## DESCRIPTION OF THE TASK
What lines below contain the string "will"? List them all.

## DATA RECORDS
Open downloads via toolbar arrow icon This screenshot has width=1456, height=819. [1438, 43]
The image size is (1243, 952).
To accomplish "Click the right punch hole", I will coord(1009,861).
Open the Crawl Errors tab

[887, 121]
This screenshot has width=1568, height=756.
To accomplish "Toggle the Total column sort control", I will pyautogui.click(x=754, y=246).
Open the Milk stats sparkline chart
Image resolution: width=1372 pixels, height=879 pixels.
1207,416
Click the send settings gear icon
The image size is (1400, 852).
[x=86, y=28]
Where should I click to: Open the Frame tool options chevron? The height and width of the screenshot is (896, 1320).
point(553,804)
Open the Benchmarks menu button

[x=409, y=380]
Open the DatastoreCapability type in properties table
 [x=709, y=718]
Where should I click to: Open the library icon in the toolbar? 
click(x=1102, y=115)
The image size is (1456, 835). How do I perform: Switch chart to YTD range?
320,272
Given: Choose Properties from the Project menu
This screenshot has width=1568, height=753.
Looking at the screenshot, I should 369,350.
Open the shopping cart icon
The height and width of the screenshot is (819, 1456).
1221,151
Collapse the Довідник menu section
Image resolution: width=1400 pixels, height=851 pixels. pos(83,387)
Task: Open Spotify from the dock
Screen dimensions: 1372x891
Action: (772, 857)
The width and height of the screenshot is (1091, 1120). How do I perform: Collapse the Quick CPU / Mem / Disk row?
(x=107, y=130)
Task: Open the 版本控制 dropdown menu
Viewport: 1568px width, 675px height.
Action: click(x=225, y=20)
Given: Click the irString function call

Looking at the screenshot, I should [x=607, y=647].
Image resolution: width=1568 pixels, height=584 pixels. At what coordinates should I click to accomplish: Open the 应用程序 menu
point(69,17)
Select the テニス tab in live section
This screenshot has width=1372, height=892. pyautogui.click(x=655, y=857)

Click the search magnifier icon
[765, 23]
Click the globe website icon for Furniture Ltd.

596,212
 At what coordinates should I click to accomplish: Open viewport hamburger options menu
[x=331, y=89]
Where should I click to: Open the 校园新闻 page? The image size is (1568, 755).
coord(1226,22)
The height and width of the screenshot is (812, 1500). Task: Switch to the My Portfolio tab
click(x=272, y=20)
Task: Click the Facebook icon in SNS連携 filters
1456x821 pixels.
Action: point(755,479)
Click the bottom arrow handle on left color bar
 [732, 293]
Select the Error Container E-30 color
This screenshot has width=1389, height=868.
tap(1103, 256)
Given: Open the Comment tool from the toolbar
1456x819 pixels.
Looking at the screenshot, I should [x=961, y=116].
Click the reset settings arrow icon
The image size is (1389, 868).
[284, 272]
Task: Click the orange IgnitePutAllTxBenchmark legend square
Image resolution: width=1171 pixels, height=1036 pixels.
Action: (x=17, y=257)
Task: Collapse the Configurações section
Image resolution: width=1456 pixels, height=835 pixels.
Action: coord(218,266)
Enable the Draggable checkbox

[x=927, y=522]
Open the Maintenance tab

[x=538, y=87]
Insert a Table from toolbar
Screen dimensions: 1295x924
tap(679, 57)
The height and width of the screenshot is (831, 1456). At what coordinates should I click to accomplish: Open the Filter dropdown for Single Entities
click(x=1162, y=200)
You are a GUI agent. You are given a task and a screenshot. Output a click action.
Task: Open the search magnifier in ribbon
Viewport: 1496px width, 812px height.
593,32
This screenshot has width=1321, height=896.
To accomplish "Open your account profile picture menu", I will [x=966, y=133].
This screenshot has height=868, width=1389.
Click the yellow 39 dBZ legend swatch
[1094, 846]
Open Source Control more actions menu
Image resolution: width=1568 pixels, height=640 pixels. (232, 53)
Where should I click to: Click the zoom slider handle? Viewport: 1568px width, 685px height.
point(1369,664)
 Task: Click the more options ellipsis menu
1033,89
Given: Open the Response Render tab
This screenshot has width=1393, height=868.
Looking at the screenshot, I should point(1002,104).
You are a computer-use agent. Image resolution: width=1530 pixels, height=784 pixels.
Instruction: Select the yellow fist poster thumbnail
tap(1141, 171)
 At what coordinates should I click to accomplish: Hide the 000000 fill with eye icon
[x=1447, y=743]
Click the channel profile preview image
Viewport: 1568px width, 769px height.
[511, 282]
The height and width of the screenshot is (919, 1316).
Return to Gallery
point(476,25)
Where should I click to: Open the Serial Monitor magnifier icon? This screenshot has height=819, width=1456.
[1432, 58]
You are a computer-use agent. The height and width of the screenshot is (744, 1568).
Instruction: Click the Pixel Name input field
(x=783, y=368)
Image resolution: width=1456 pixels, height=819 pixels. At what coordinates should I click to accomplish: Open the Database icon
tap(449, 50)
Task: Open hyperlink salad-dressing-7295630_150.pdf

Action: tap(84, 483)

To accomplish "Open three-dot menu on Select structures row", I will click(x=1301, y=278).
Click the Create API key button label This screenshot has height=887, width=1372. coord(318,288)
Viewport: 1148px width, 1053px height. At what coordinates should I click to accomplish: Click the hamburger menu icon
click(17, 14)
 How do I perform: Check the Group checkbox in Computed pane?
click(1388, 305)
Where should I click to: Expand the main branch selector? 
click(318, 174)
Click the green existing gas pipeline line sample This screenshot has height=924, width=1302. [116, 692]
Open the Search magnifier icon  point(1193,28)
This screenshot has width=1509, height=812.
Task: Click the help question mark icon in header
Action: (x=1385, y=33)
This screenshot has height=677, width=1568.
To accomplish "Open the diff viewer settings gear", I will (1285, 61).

## RESULT OF THIS EXERCISE
To accomplish "Click the right punch hole", I will coord(1009,861).
To accomplish "Toggle the Total column sort control", I will pyautogui.click(x=754, y=246).
To accomplish "Open your account profile picture menu", I will [x=966, y=133].
To accomplish "Open three-dot menu on Select structures row", I will click(x=1301, y=278).
To accomplish "Open the diff viewer settings gear", I will (1285, 61).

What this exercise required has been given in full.